Microsoft устранил известного ботнета ZLoader Cybercrime

18 апреля 2022

Компания Microsoft и организации, которые занимаются кибербезопасностью, ликвидировали работу ботнета ZLoader. Как результат, установлен контроль над 65 доменами, они использовались для связи с зараженными хостами.

«ZLoader включает в себя цифровые устройства в компаниях, медицинских учреждениях, школах, жилых домах.
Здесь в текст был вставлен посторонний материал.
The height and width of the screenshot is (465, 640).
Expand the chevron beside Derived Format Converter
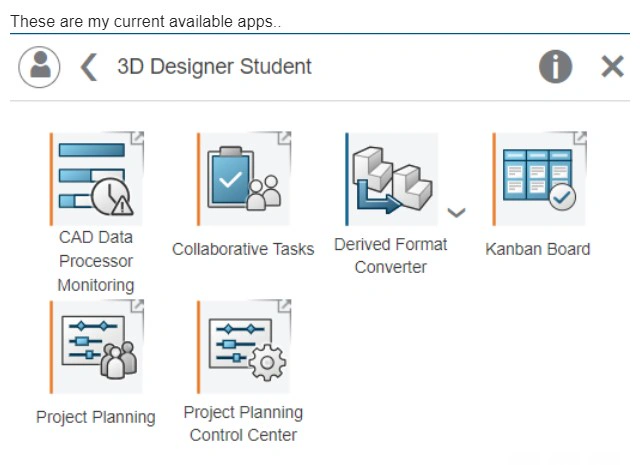pyautogui.click(x=457, y=212)
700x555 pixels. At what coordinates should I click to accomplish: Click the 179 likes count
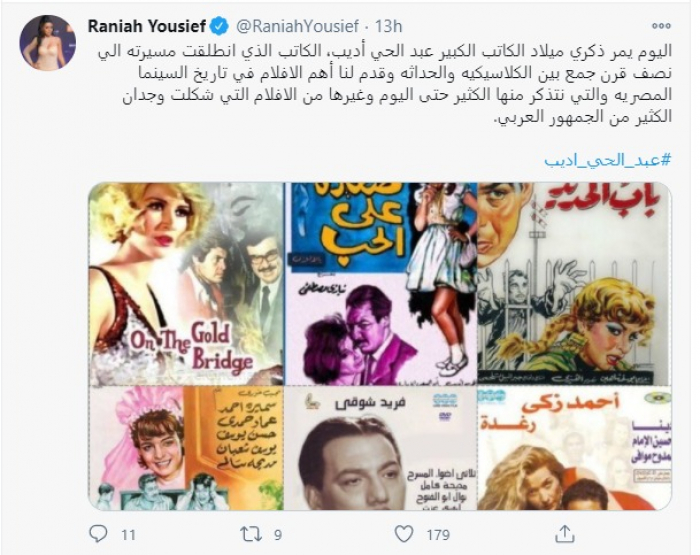click(438, 534)
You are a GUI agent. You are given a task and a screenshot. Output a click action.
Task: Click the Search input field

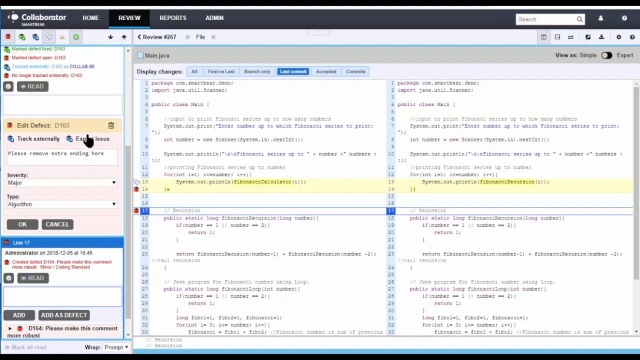pyautogui.click(x=546, y=19)
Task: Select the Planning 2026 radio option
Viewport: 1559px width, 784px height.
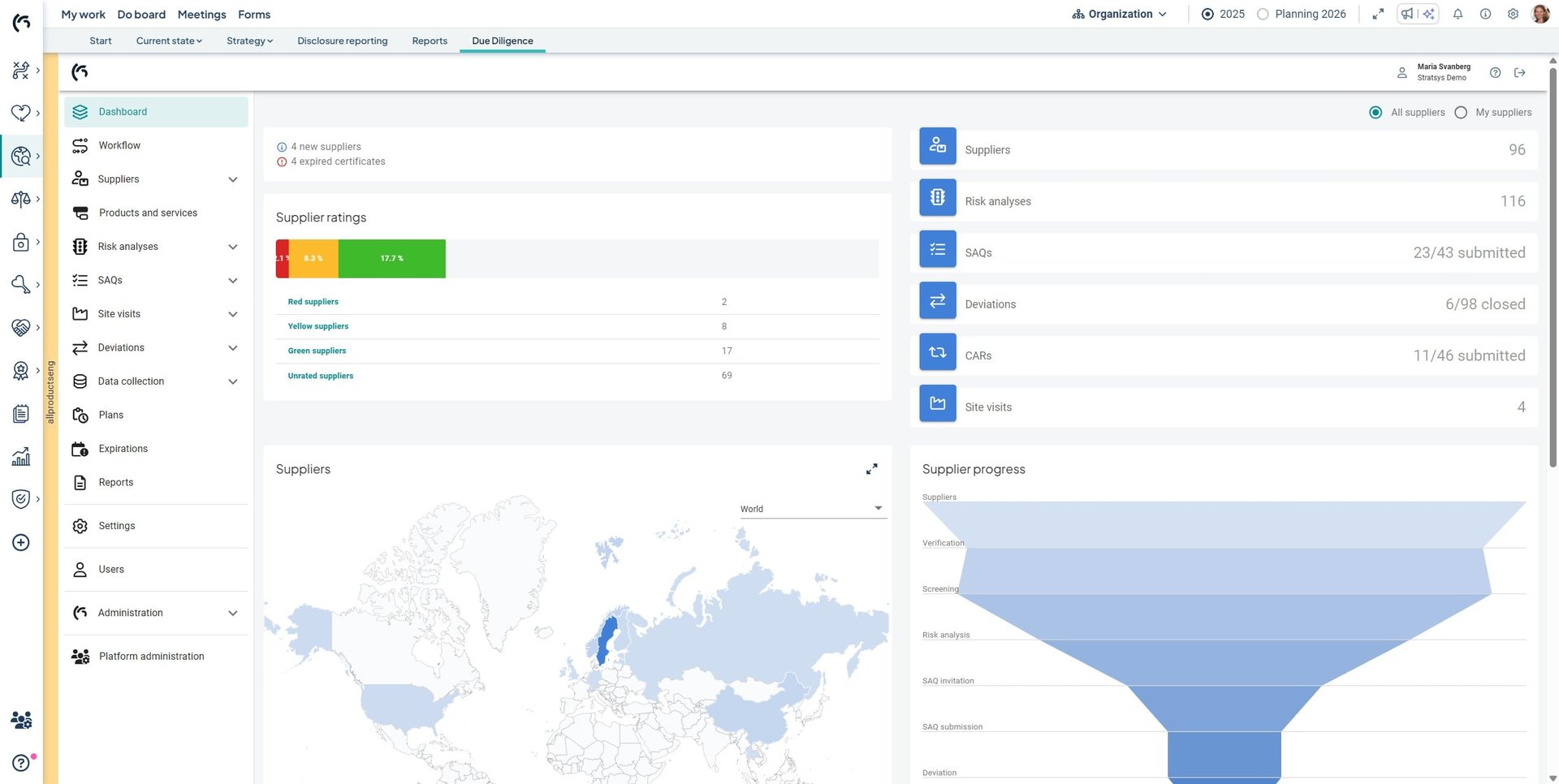Action: (x=1263, y=14)
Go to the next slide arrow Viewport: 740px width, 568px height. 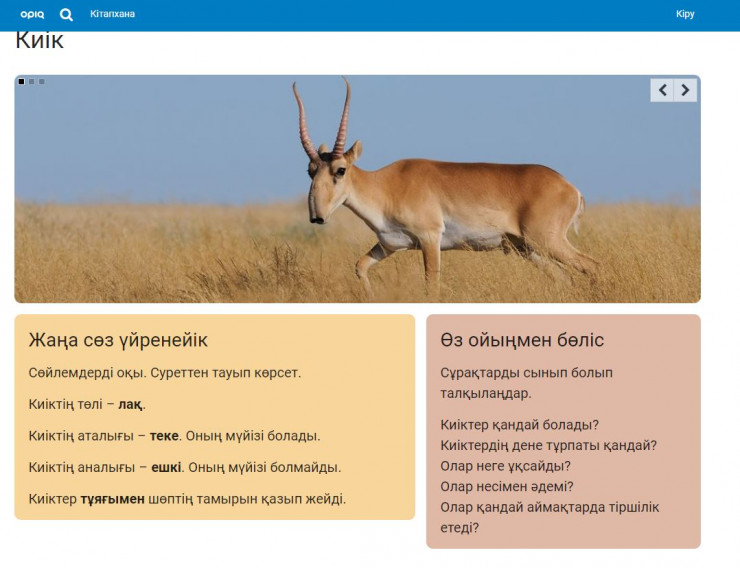[x=685, y=90]

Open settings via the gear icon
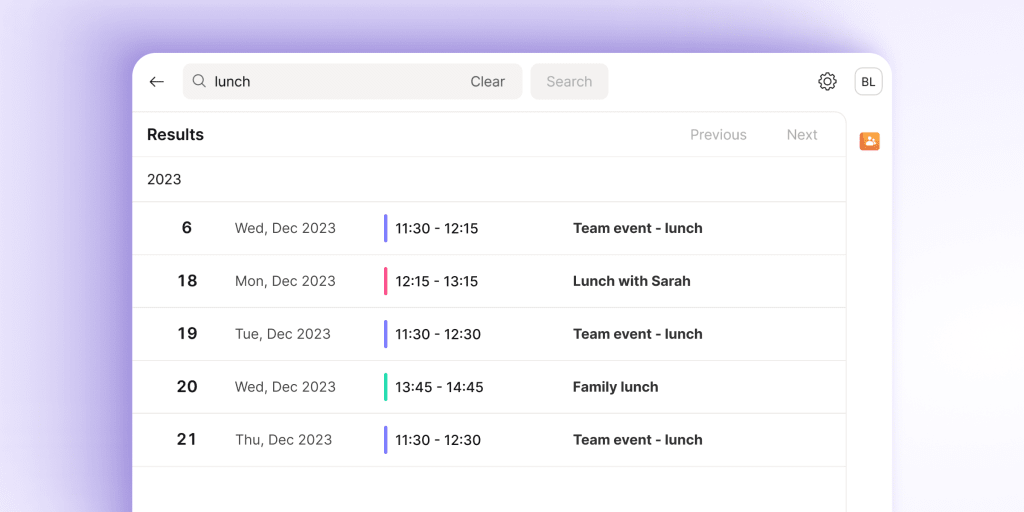pos(827,82)
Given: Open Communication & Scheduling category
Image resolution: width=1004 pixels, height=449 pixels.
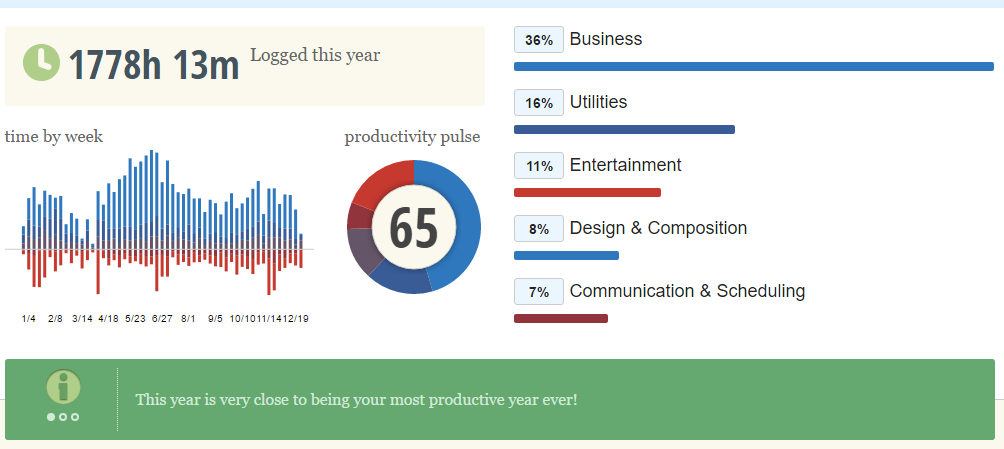Looking at the screenshot, I should pos(687,291).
Управление вирусом осуществлялось группировкой злоумышленников, которые использовали вредоносное программное обеспечение для хищения и вымогания денежных средств» - отметил генеральный директор отдела по борьбе с интернет-преступлениями Microsoft (DCU) Эми Хоган.
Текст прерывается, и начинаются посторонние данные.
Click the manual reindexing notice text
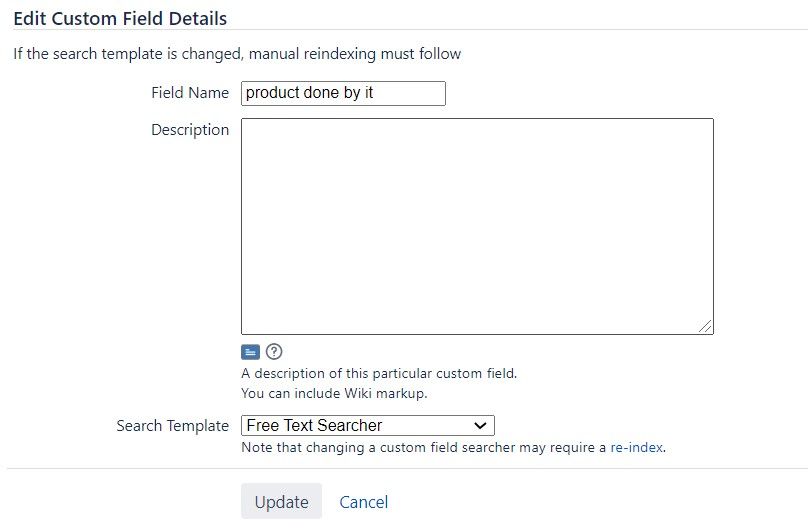 click(x=237, y=54)
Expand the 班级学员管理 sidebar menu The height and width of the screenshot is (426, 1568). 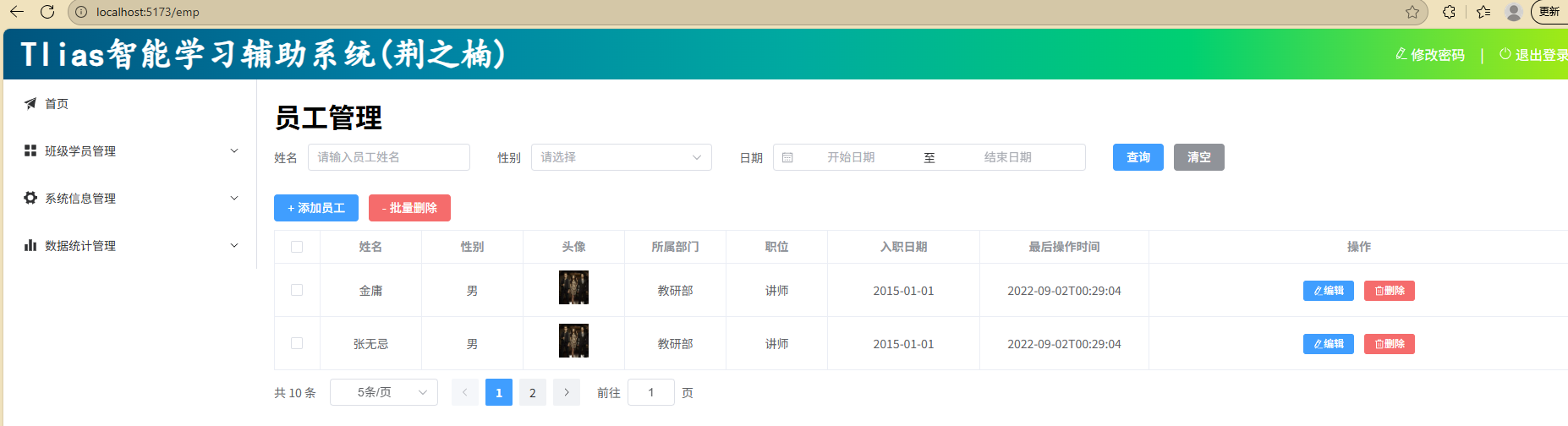pos(131,151)
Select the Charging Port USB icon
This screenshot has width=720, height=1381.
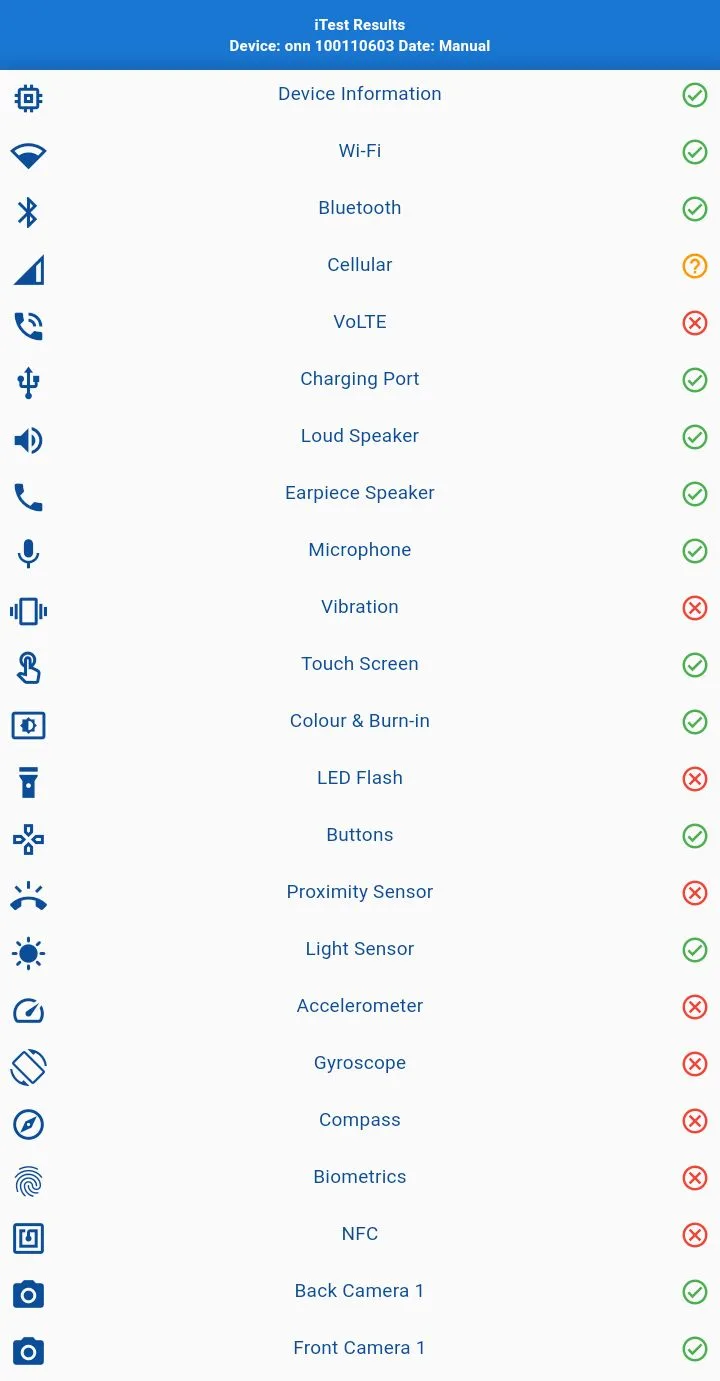click(x=28, y=383)
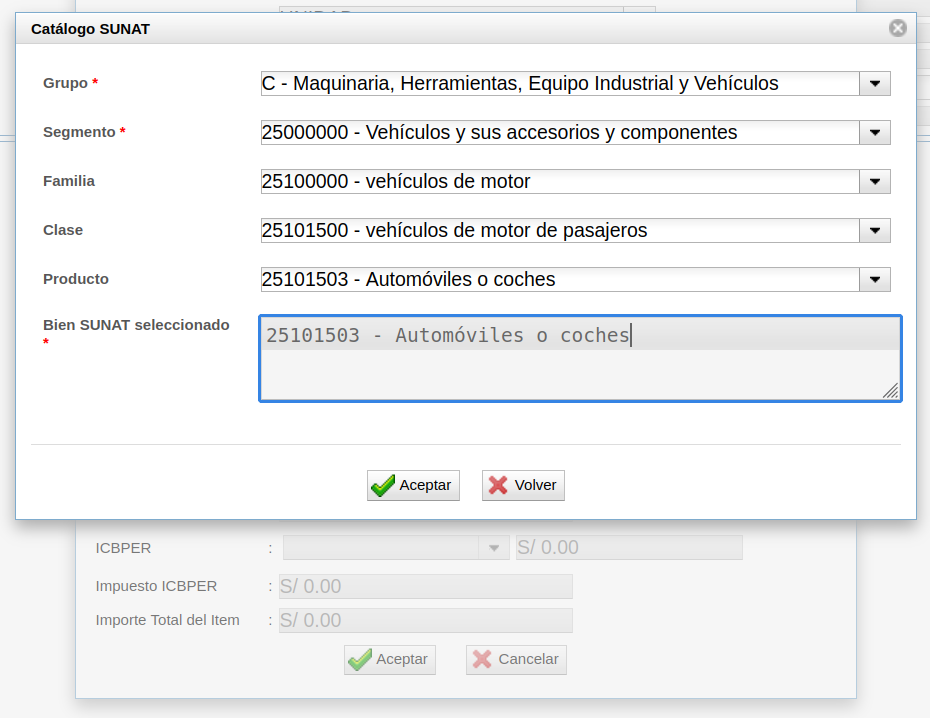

Согласно данным Microsoft, операция была проведена в сотрудничестве с ESET, Lumen's Black Lotus Labs, Palo Alto Networks Unit 42, Avast, Центром обмена и анализа информации о финансовых услугах (FS-ISAC) и Центром обмена и анализа медицинской информации (H-ISAC).

Еще 319 резервных доменов, созданных с помощью встроенного алгоритма генерации доменов (DGA), также были конфискованы в рамках той же операции.
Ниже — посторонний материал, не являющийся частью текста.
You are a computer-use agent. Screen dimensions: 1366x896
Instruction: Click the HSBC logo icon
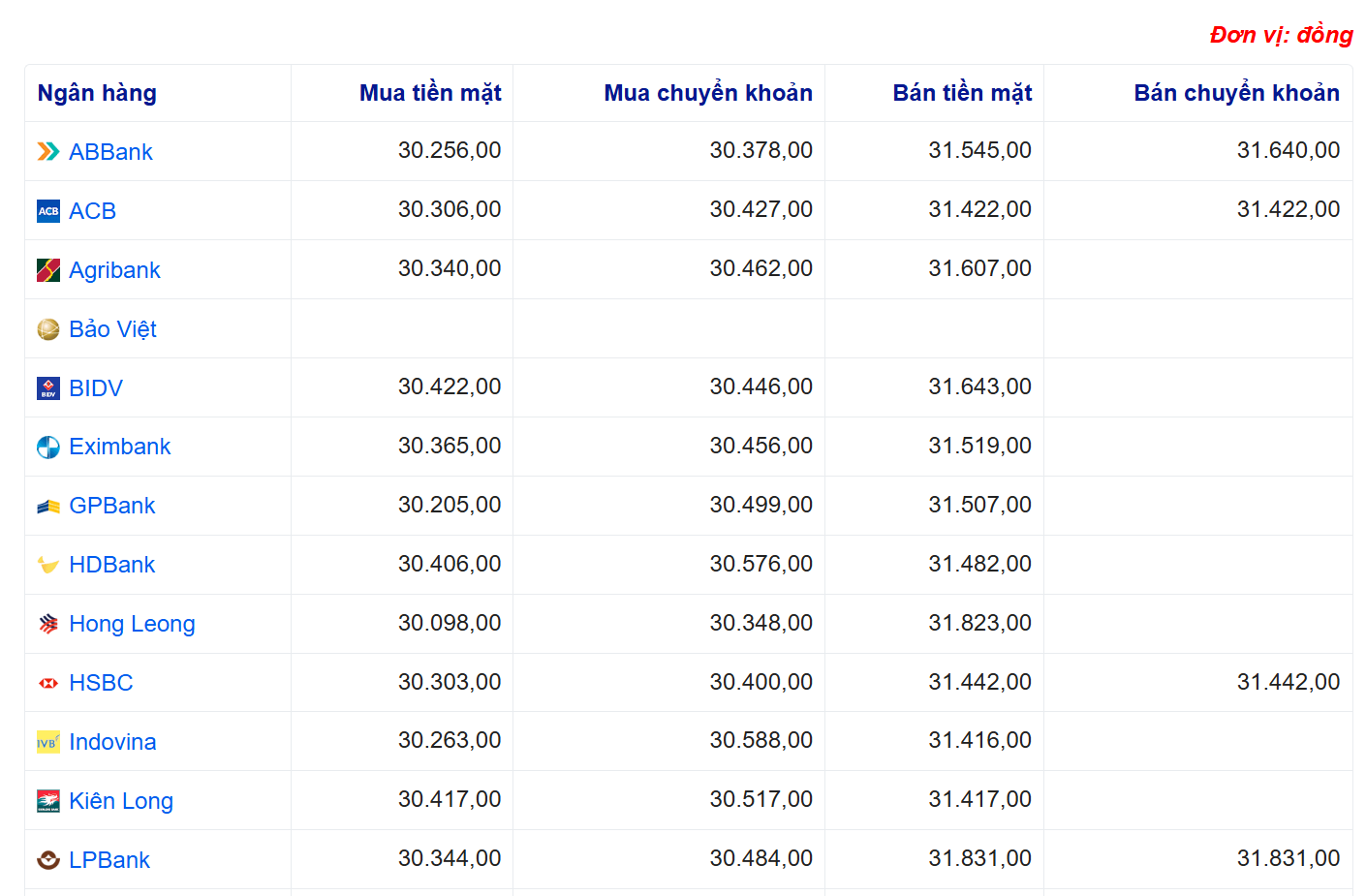coord(48,684)
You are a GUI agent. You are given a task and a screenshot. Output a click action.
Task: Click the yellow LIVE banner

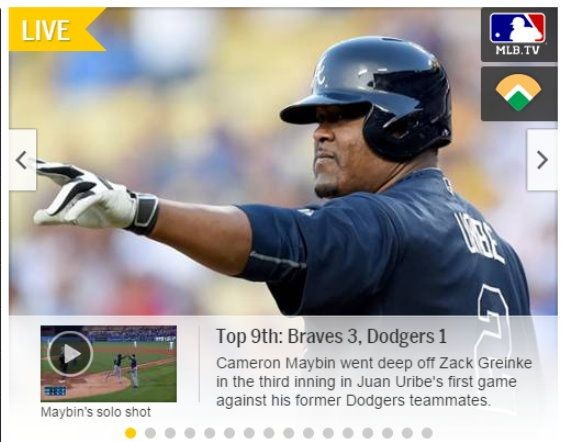(x=54, y=30)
ZLoader, как и его аналог TrickBot, запускался по типу банковского трояна Zeus в ноябре 2019 года. После этого активно совершенствовался и обновлялся, что позволило злоумышленникам приобретать вредоносное ПО на подпольных форумах и перепрофилировать его для достижения своих целей.

«ZLoader и сейчас является преимущественным для злоумышленников, включая возможности уклонения от защиты. К ним относится отключение средств безопасности и антивирусов, продажа доступа как услуги другим аффилированным группам, таким как операторы программ-вымогателей», — отмечается в уведомлении Microsoft.

Ботнет способен делать захваты снимков экрана, собирать файлы cookie, изымать учетные данные, банковскую информацию, запускать механизмы сохранения. Он неправомерно использует инструменты безопасности, предоставляет удаленный доступ злоумышленникам.

Переход ZLoader от простого финансового трояна к сложному решению «вредоносное ПО как услуга» (MaaS) позволил операторам монетизировать компрометацию. Это произошло благодаря продаже доступа другим аффилированным лицам, которые незаконно его используют для развертывания дополнительных полезных нагрузок.

Кампании с участием ZLoader применяли фишинговые электронные письма, ПО для удаленного управления и мошенническую рекламу Google Ads. Таким образом они получали доступ к целевым устройствам, одновременно используя несколько сложных тактик для уклонения от защиты, в том числе вредоносный код.
Примечательно, что анализ вредоносной активности ПО показал, что с октября 2020 года большая часть операций совершалась всего от двух аффилированных лиц: «dh8f3@3hdf#hsf23» и «03d5ae30a0bd934a23b6a7f0756aa504».

Первый из них использовал «способность ZLoader развертывать произвольные полезные нагрузки для их распространения на своих ботов». Другой филиал, активный на сегодняшний день, сосредоточился на извлечении учетных данных из банковских, криптовалютных платформ и сайтов электронной коммерции. Об этом сообщил представитель словацкой фирмы ESET.

Кроме того, Microsoft разоблачила Дениса Маликова, проживающего в городе Симферополь в Крыму, причастного к группировке ZLoader. Он разрабатывал модуль, который использовался ботнетом для распространения штаммов программ-вымогателей.
В Microsoft решили не скрывать его имя, чтобы «ясно дать понять, что киберпреступникам не будет позволено прятаться за анонимностью в Интернете для совершения своих преступлений».

«Как и многие современные варианты вредоносных программ, размещение ZLoader на устройстве часто является лишь первым шагом в том, что в конечном итоге становится более крупной атакой», — заявили в Microsoft.
В компании считают, что троянец подтверждает тенденцию к тому, что популярное вредоносное ПО чаще содержит в себе все более опасные угрозы.